Why not?  The reason is that the moral hazards involved in such a practice are too great.  Human beings naturally tend to recoil at inflicting pain on others or causing them bodily damage.  The reason nature has given us such feelings is that it is, in general, good for us to avoid inflicting pain on others or causing them bodily damage.  Hence, it is, in general, a good idea for us not to become too desensitized to doing such things.  

Now, this is true only in general, and not in every case.  (And as I have noted before, intuitions and feelings are at best only ever a very rough guide to what the natural law permits or forbids.)  It is, for example, good for surgeons to desensitize themselves, within limits, to the sight of blood and torn flesh; good for soldiers and policemen to desensitize themselves, within limits, to the violence they have to inflict on evildoers in order to protect the innocent; good for judges, prosecutors, and prison guards to desensitize themselves, within limits, to the pleas of families whose loved ones have to spend time in jail because of their crimes; good for parents to desensitize themselves, within limits, to the pleas of children who need discipline; and so forth.  
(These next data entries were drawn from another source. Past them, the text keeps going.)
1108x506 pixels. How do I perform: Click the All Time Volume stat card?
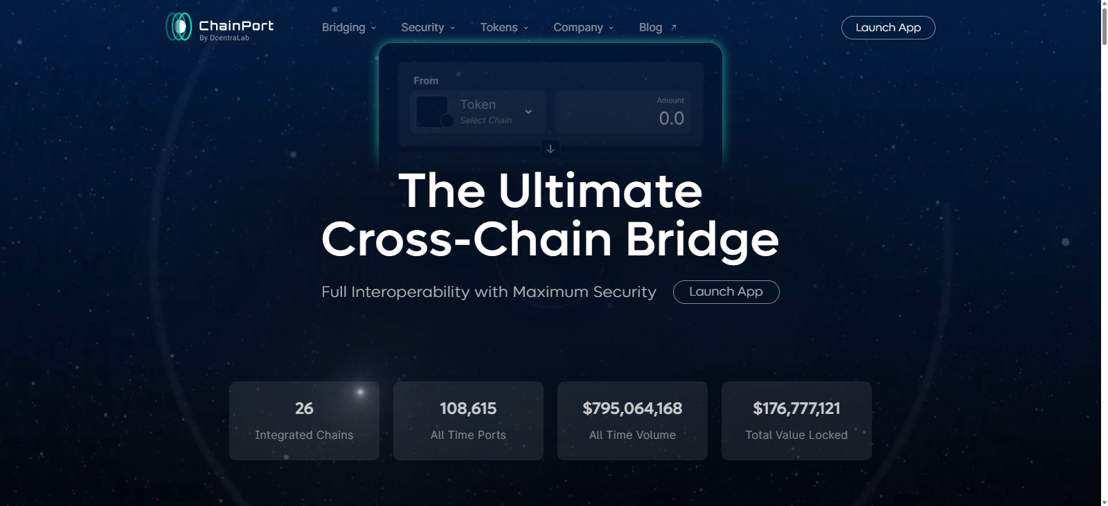click(x=632, y=420)
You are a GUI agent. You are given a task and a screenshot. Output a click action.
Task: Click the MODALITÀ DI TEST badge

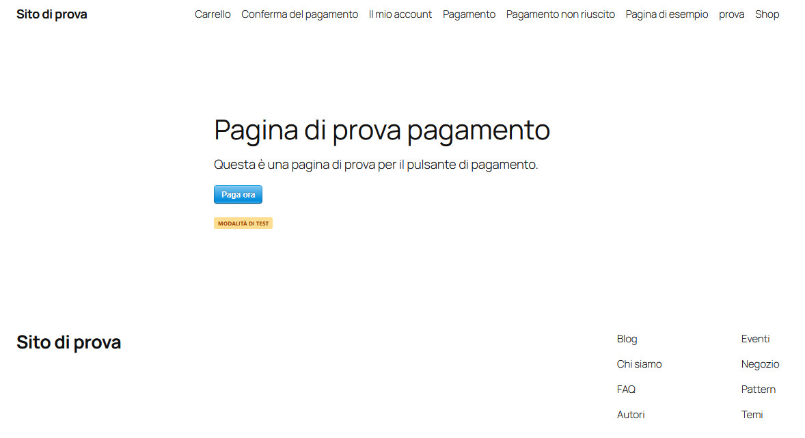243,223
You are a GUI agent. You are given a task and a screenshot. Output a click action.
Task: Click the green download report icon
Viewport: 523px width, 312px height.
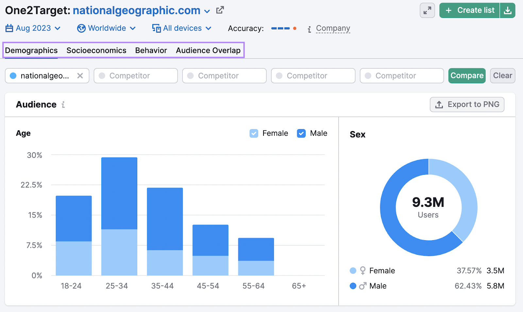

What is problematic is any circumstance that threatens not merely to desensitize us to imposing harms that need to be imposed, but to obliterate our sense of sympathy altogether.  And that, I would say, is the main trouble with the idea of torturing rapists and other violent criminals.  Making a practice of doing this would put those who have to carry it out in a day-to-day manner at too grave a risk of entirely wiping out their normal revulsion at the thought of inflicting pain on others.

Now a concern for excessive desensitization is, I would suggest, the reason for the practices surrounding the infliction of the death penalty cited by my reader.  Since capital punishment is no more inherently wrong than surgery or police work are, neither is desensitizing oneself to executing the guilty any more inherently wrong than desensitizing oneself to performing heart surgery or shooting an armed bank robber.  Still, it is, all things being equal, better to minimize such desensitizing where we can do so.  Hence we have practices like setting up an execution in such a way that no one knows for sure who flipped the fatal switch, etc.  

So, the fact that such practices exist does not by itself cast any doubt on the legitimacy of capital punishment.  Moreover, precisely because execution can be a relatively quick and relatively painless procedure, it does not involve in the first place the degree of moral hazard that torturing rapists and the like would.  Hence, concerns about the effects of execution on the executioner do not in my view constitute strong grounds for objecting to capital punishment in practice, much less in principle.